■ **Work request**: Reproduce the data from its first line up to and including the line with "I want to click", leaving the pictures out of your copy.

■ **Extracted entries**:

# # # # # # #

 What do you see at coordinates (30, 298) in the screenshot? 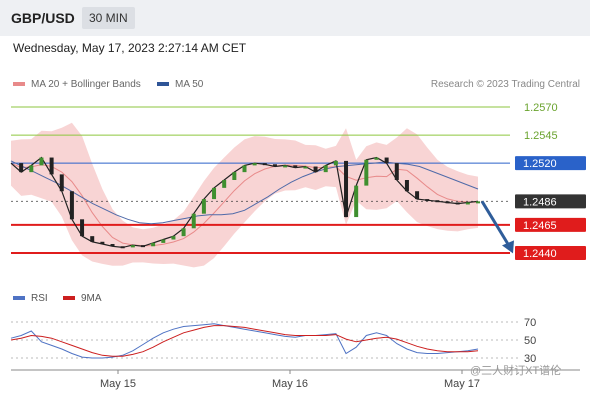
I see `legend-rsi: RSI` at bounding box center [30, 298].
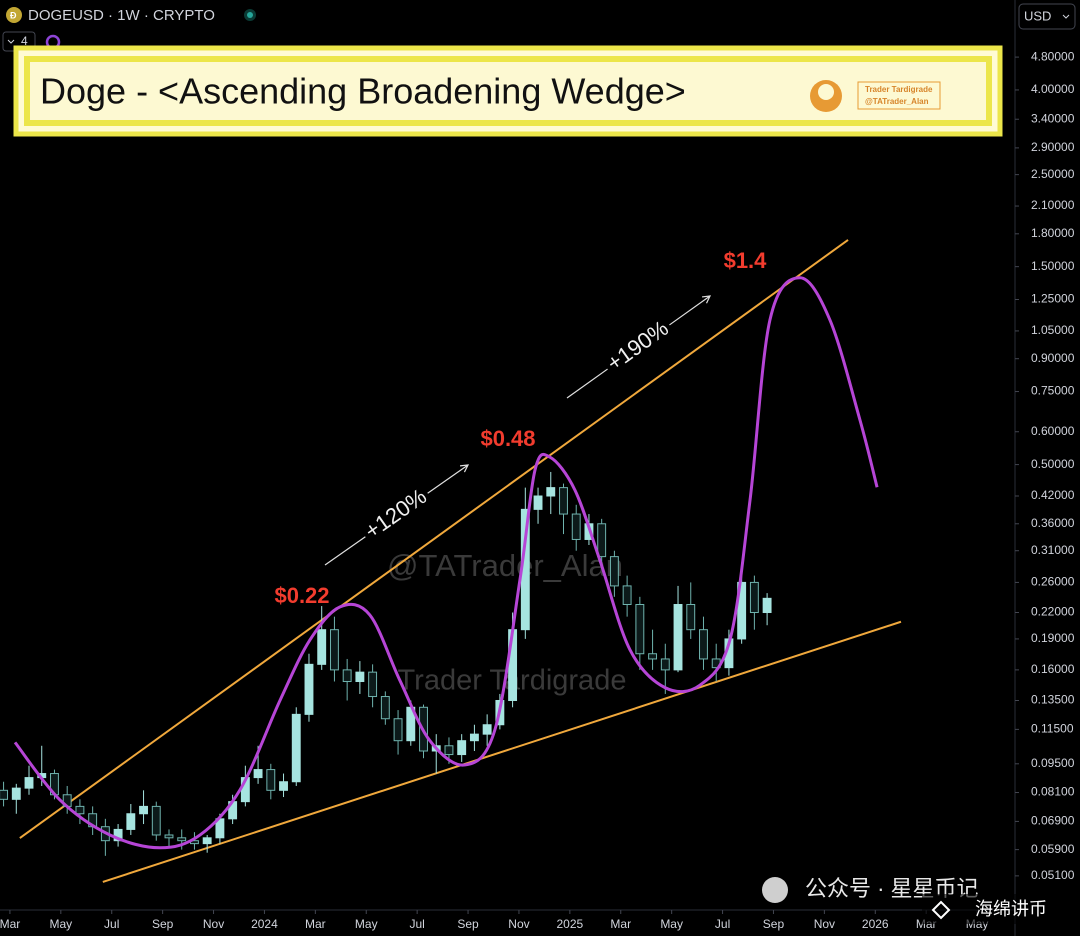  I want to click on y-tick-label: 0.08100, so click(1053, 792).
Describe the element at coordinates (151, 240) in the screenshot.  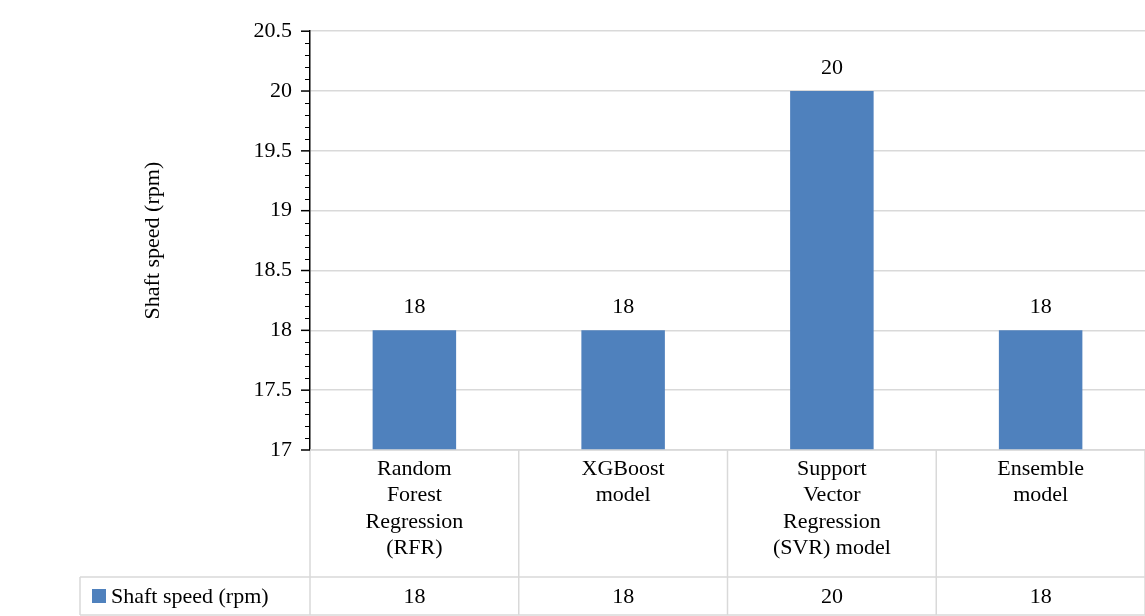
I see `y-axis-title: Shaft speed (rpm)` at that location.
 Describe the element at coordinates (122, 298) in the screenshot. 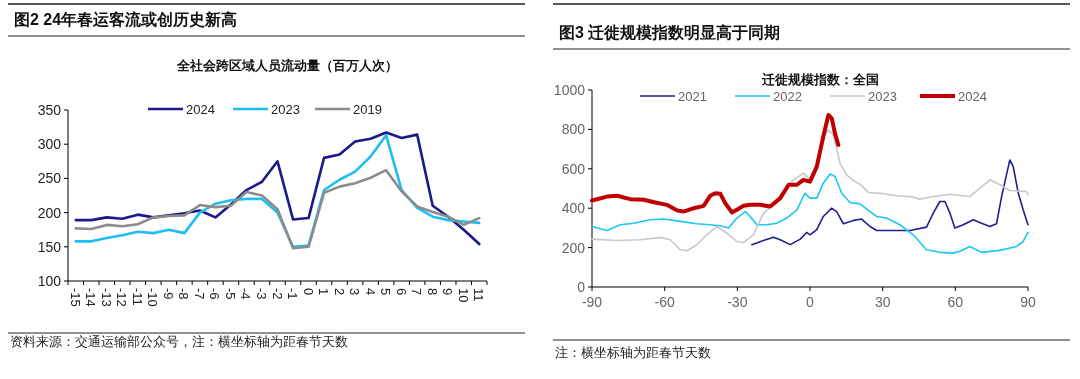

I see `x-tick-label: -12` at that location.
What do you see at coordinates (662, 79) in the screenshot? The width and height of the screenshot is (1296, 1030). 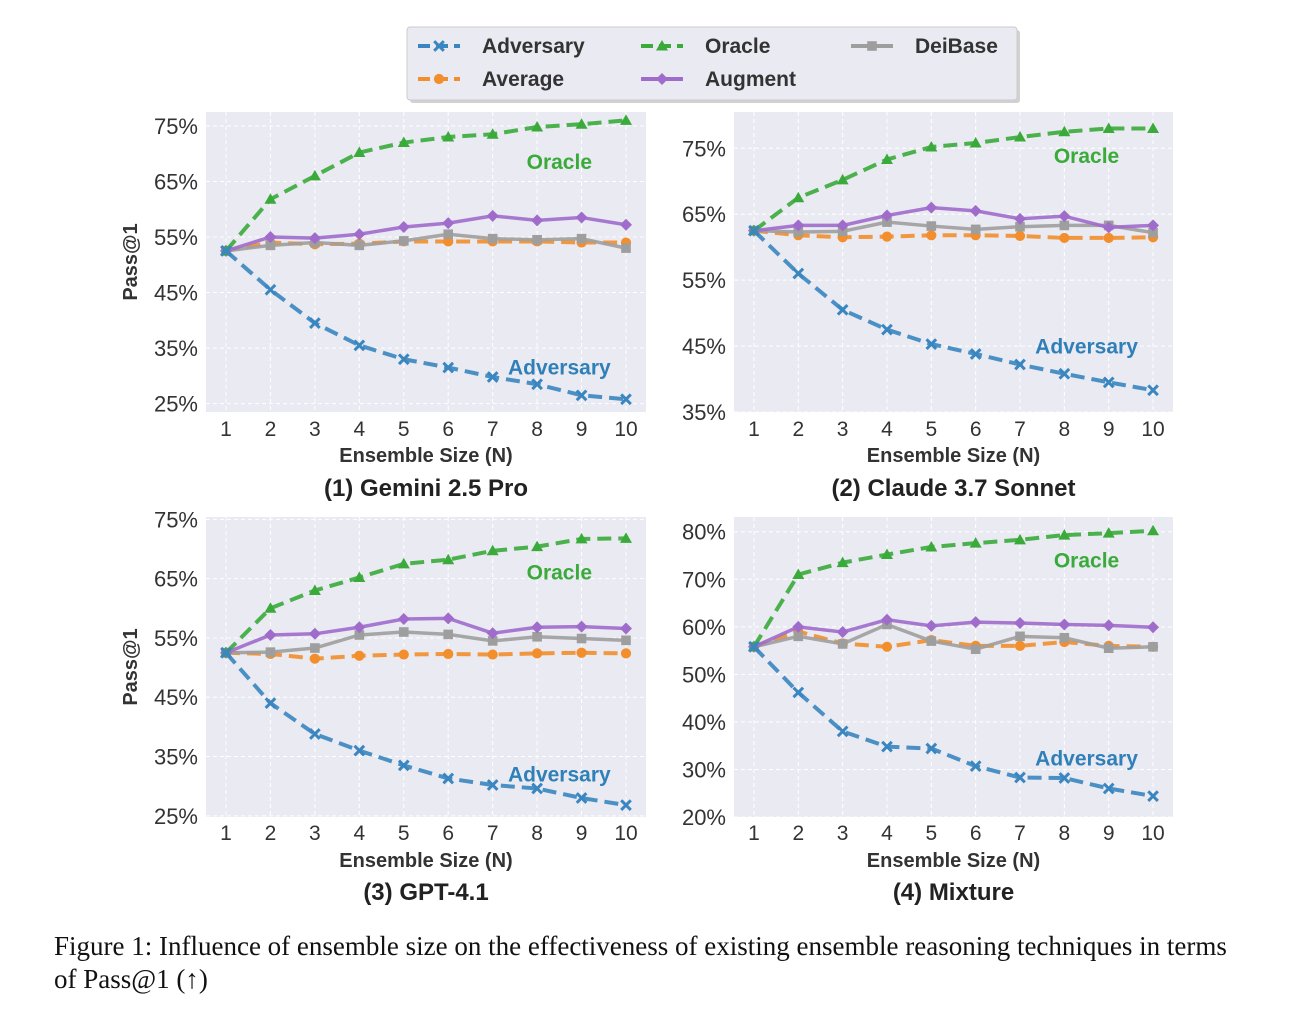 I see `legend-marker-augment` at bounding box center [662, 79].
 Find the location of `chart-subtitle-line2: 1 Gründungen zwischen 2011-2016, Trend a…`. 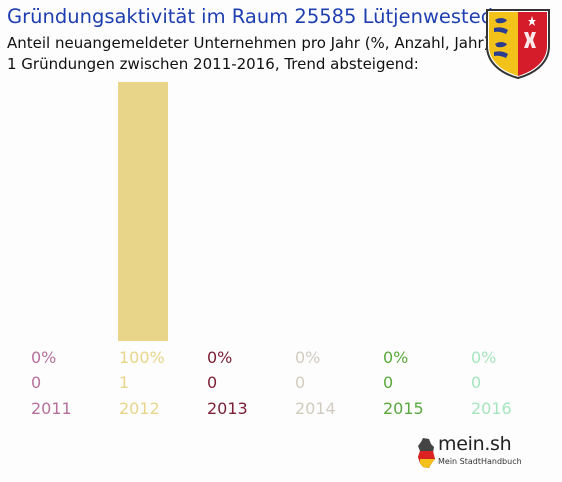

chart-subtitle-line2: 1 Gründungen zwischen 2011-2016, Trend a… is located at coordinates (213, 64).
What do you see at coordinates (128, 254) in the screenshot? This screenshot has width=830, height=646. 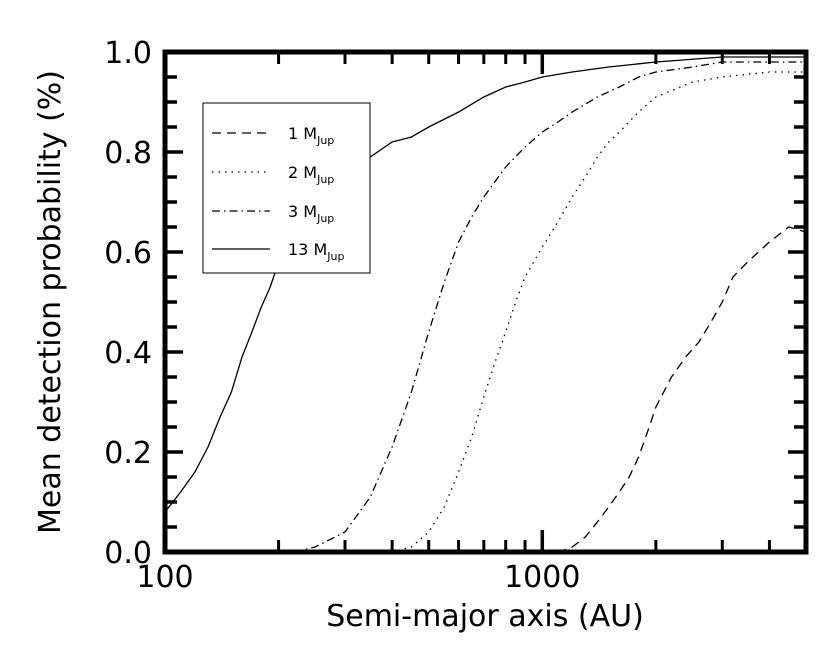 I see `y-tick-label: 0.6` at bounding box center [128, 254].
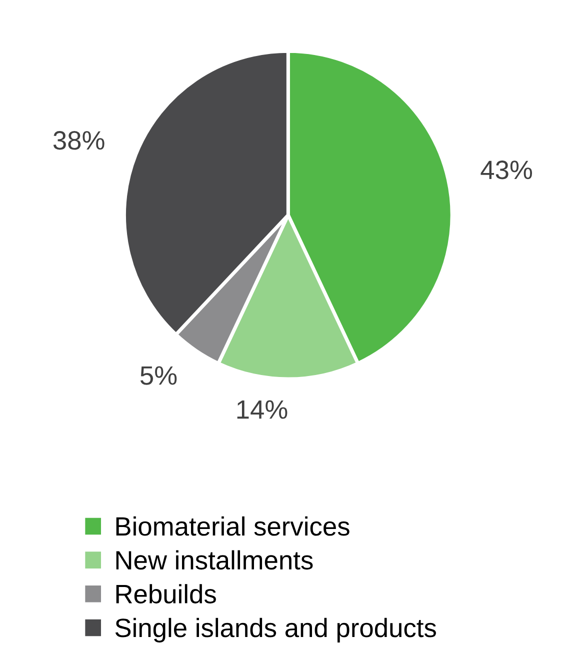 The height and width of the screenshot is (670, 574). What do you see at coordinates (233, 526) in the screenshot?
I see `legend-label: Biomaterial services` at bounding box center [233, 526].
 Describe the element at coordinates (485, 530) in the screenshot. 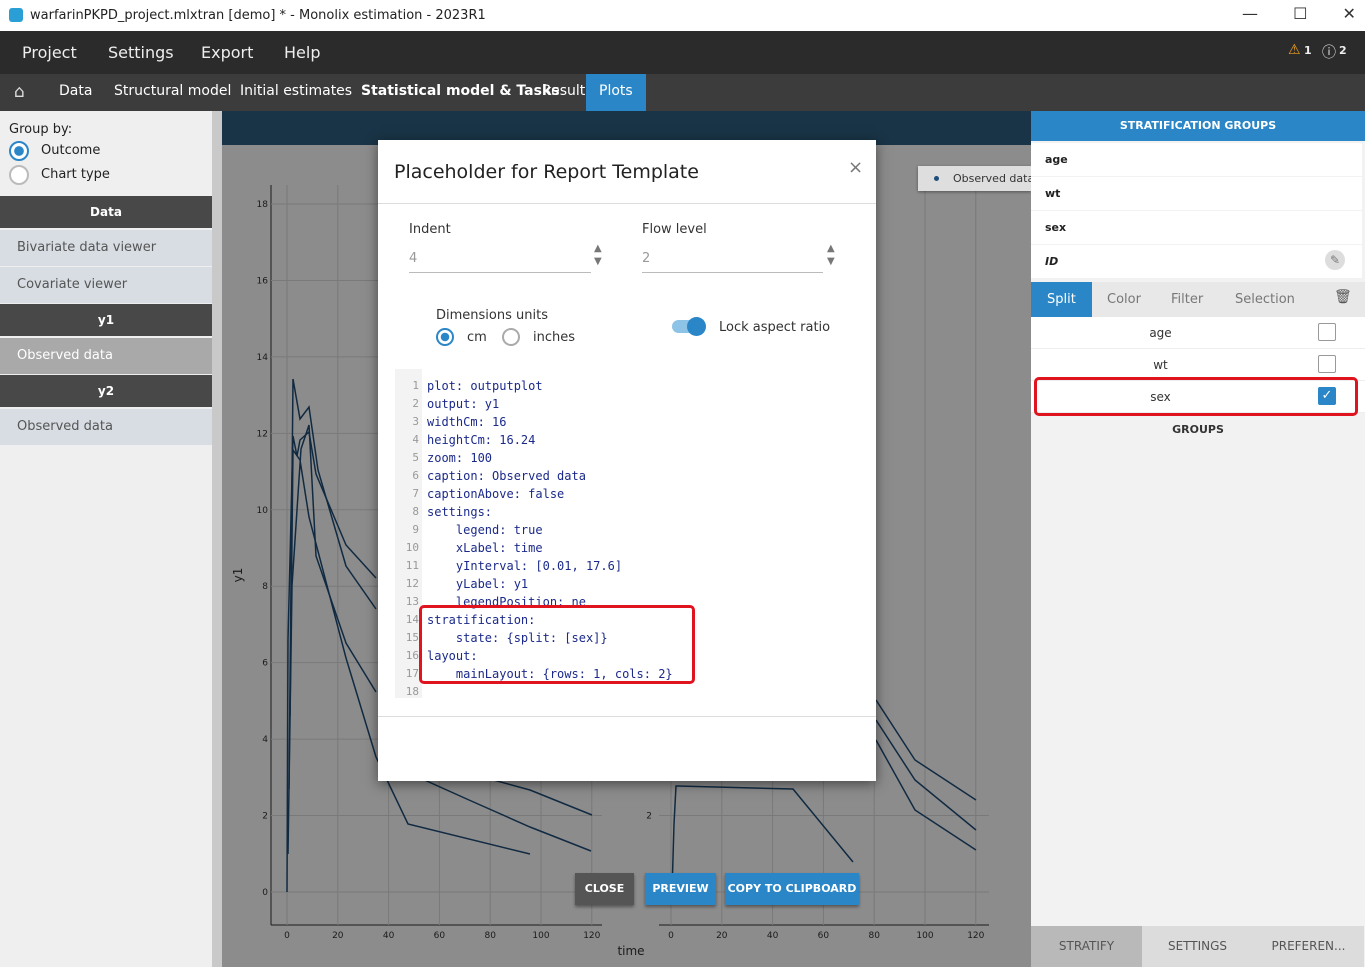

I see `code-line: legend: true` at that location.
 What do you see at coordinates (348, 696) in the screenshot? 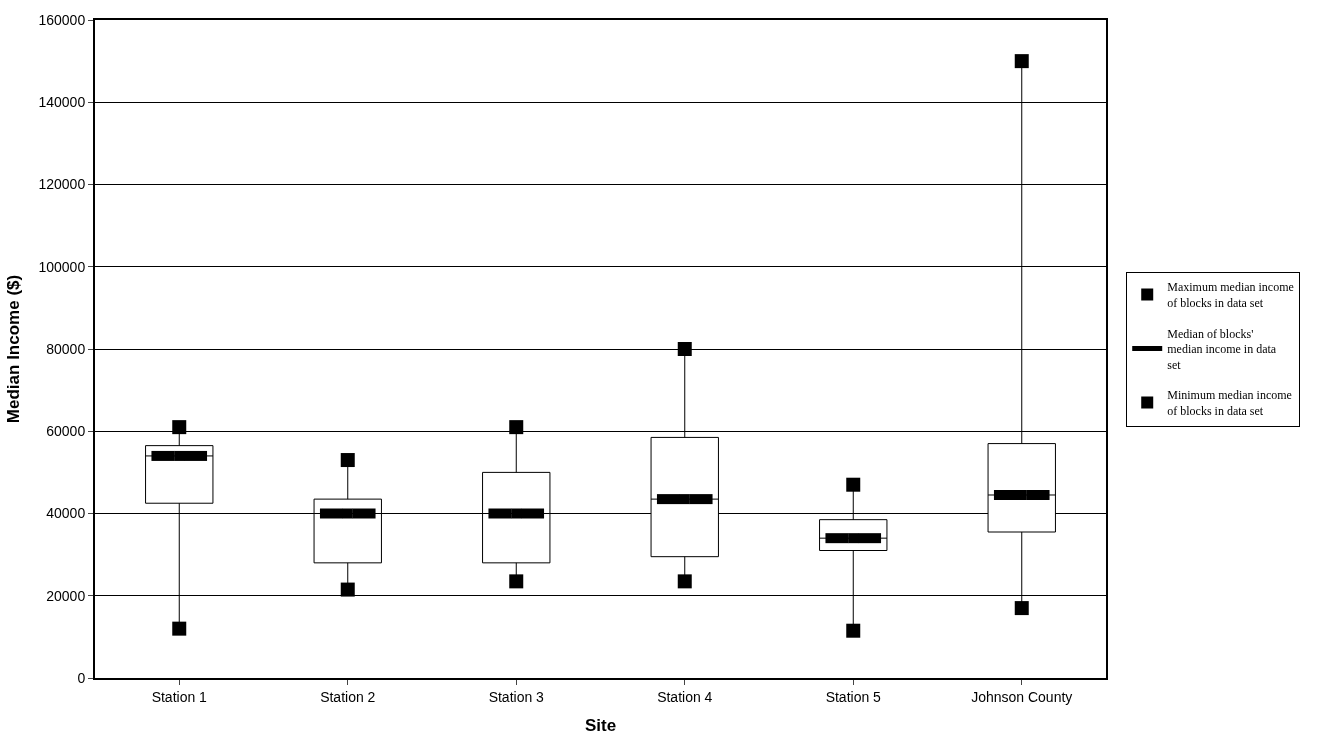
I see `x-tick-label: Station 2` at bounding box center [348, 696].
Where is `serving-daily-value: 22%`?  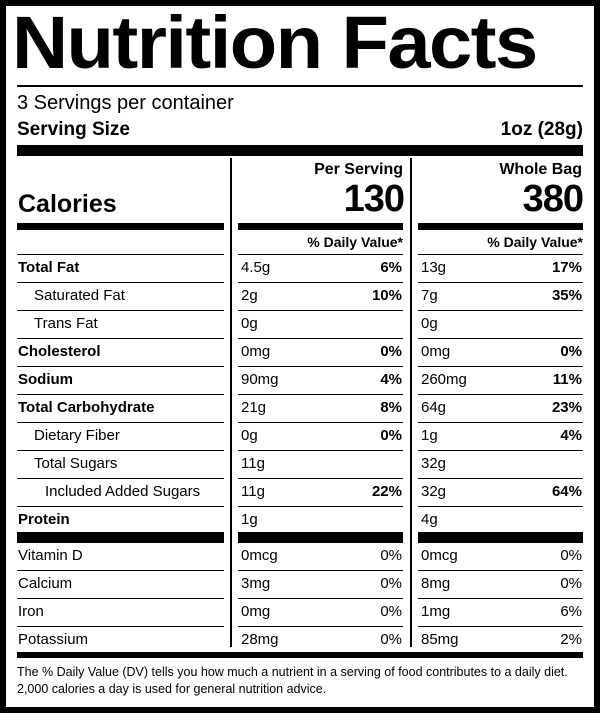
serving-daily-value: 22% is located at coordinates (386, 492).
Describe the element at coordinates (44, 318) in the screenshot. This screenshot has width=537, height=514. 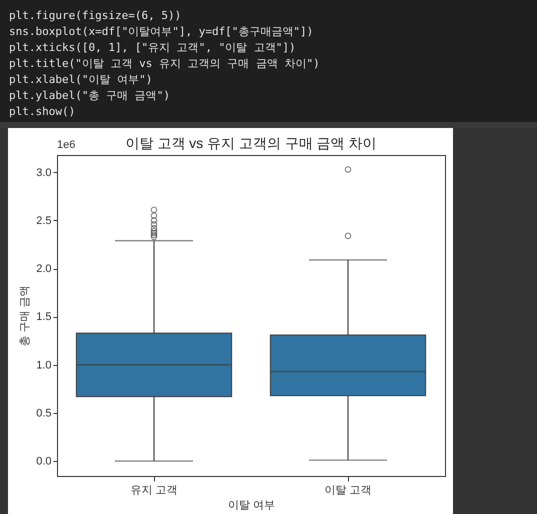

# # # # # # #

■ **Completed exercise**:
 What do you see at coordinates (30, 298) in the screenshot? 
I see `legend-rsi: RSI` at bounding box center [30, 298].
  I want to click on y-tick-label: 0.08100, so click(1053, 792).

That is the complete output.